Review: The Citizen

Director Roland Vranik adheres too rigidly to news-cycle replications of barbaric governmental acts.

The Citizen
Photo: ArtMattan Productions

The plot of director Roland Vranik’s The Citizen begs comparison to that of Rainer Werner Fassbinder’s Ali: Fear Eats the Soul. In Vranik’s film, Wilson (Cake-Baly Marcelo), a middle-aged Guinea-Bissauan refugee living in Budapest, forms a sexual relationship with a married Hungarian woman, Mari (Ágnes Máhr), who’s tutoring Wilson for his upcoming citizenship exams. In both films, the interracial couple’s path toward free will in finding love is derailed by disapproving locals and family members, who alienate the lovers through psychological torment and acts of violence.

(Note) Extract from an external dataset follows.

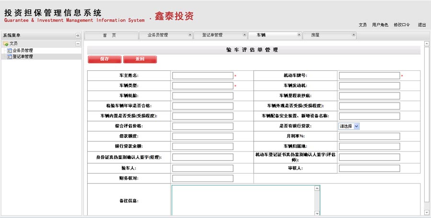The image size is (431, 218).
Task: Click into the 备注信息 text area
Action: pyautogui.click(x=242, y=200)
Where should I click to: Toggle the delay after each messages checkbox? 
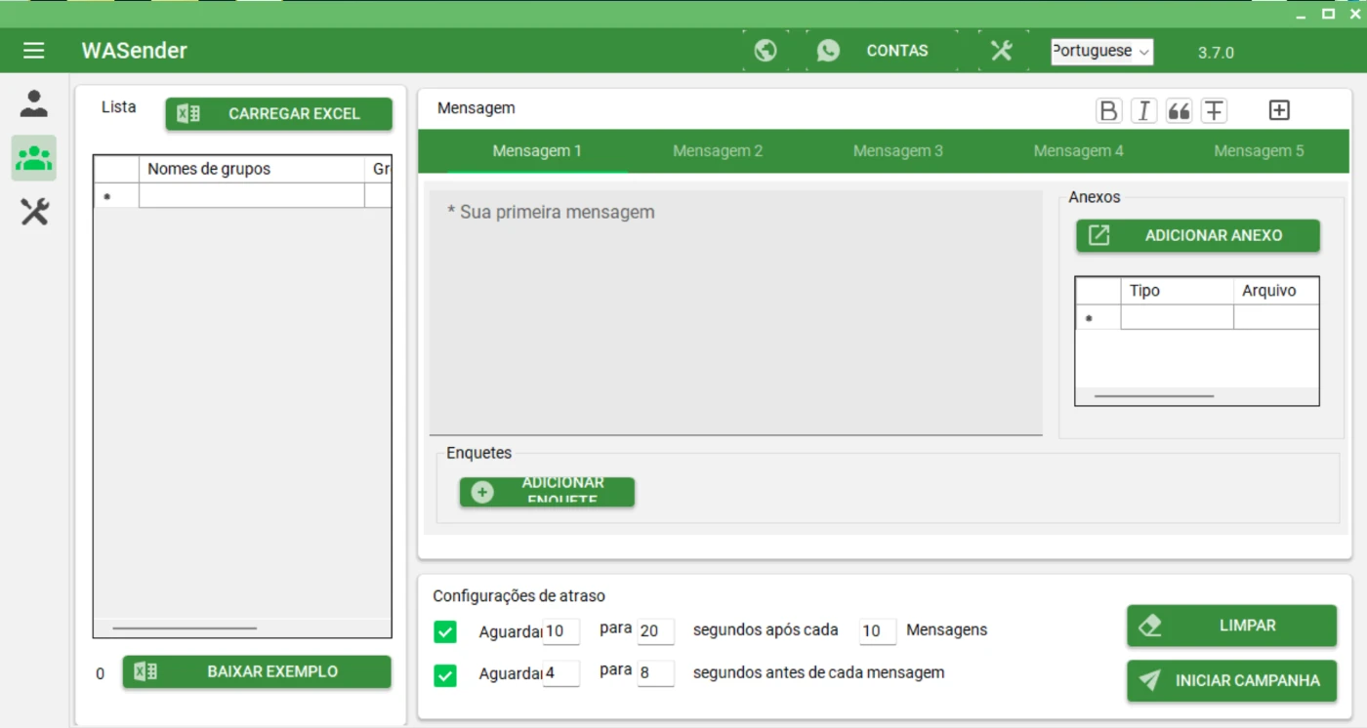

In The Citizen, the Hungarian immigration court is an additional obstacle, as Wilson’s bid for citizenship relies on him passing a rigorous test about, among other things, Hungarian art, government, and philosophy. Whereas Fassbinder pared his story down to focus on the inner lives of his two protagonists, thus allowing for an intricate and elegant portrait of love and discrimination, Vranik overloads his film with narrative threads, leading to a third act devoted to resolving outcomes rather than burrowing into emotions. That includes the status of Shirin (Arghavan Shekari), a pregnant Iranian refugee who Wilson takes in after his former roommate promised the woman a place to stay.

Vranik and Iván Szabó’s screenplay establishes a convincing basis for racial resentment by having Mari’s adult son, Károly (Máté Haumann), question why Wilson deserves to become a Hungarian citizen at all. Rather than defend the notion of immigrants as an essential component of Hungary’s populace, Mari turns the question on Károly, saying that he could learn a thing or two about how to stand on his own two feet in a foreign country. In other words, travel, especially by those with nationalist political leanings and a comfortable sense of belonging to one’s homeland, can breed knowledge and compassion.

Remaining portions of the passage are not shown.